Computer Vision enables machines to interpret and understand visual information from images and videos. OpenCV is the most popular library for building CV applications.
Common Applications
| Application | Examples |
|---|---|
| Object Detection | Security cameras, autonomous vehicles |
| Face Recognition | Phone unlock, attendance systems |
| OCR | Document scanning, license plates |
| Medical Imaging | X-ray analysis, tumor detection |
Getting Started
Installation
pip install opencv-python opencv-python-headless
pip install numpy matplotlib
Basic Operations
import cv2
import numpy as np
# Read image
image = cv2.imread('photo.jpg')
print(f"Shape: {image.shape}") # (height, width, channels)
# Convert color spaces
gray = cv2.cvtColor(image, cv2.COLOR_BGR2GRAY)
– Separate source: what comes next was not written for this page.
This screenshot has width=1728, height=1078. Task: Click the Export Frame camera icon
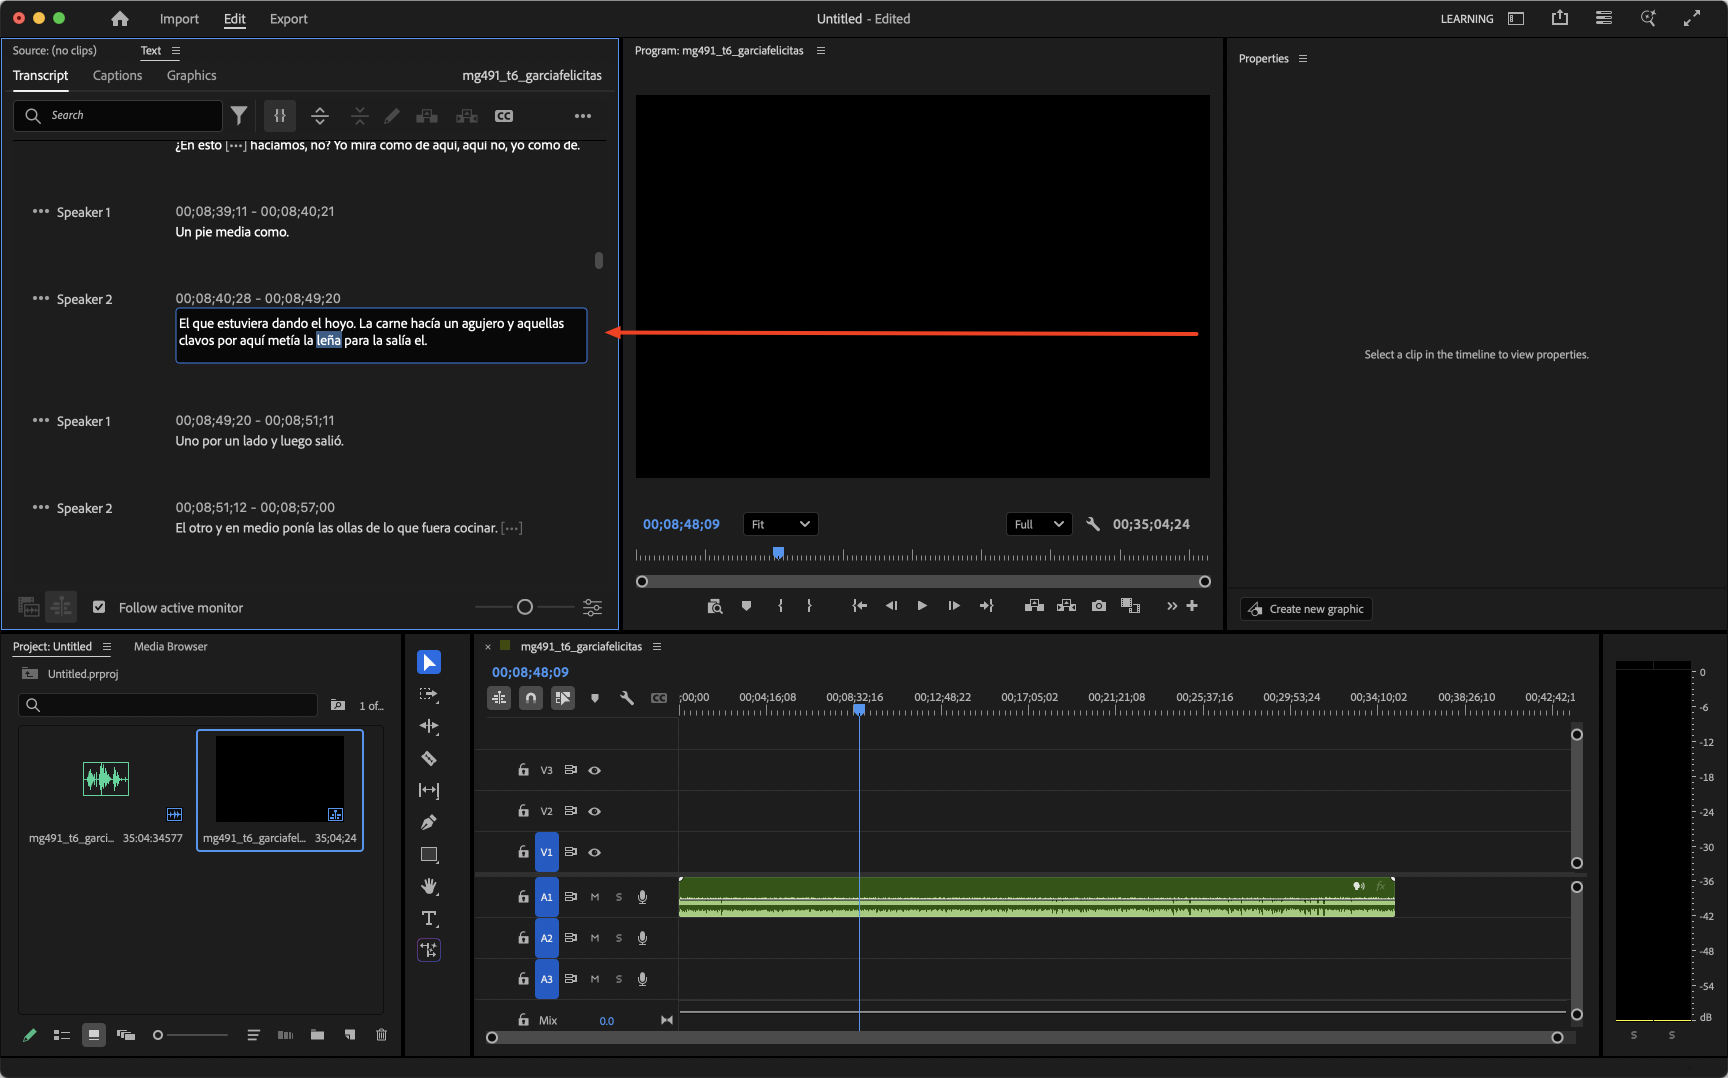(1099, 606)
rgb = cv2.cvtColor(image, cv2.COLOR_BGR2RGB)
hsv = cv2.cvtColor(image, cv2.COLOR_BGR2HSV)
# Resize image
resized = cv2.resize(image, (640, 480))
scaled = cv2.resize(image, None, fx=0.5, fy=0.5)
# Crop image
cropped = image[100:400, 200:500] # [y1:y2, x1:x2]
# Save image
cv2.imwrite('output.jpg', image)
# Display image
cv2.imshow('Image', image)
cv2.waitKey(0)
cv2.destroyAllWindows()
Drawing Operations
# Create blank image
canvas = np.zeros((500, 500, 3), dtype=np.uint8)
# Draw shapes
cv2.line(canvas, (0, 0), (500, 500), (255, 0, 0), 2)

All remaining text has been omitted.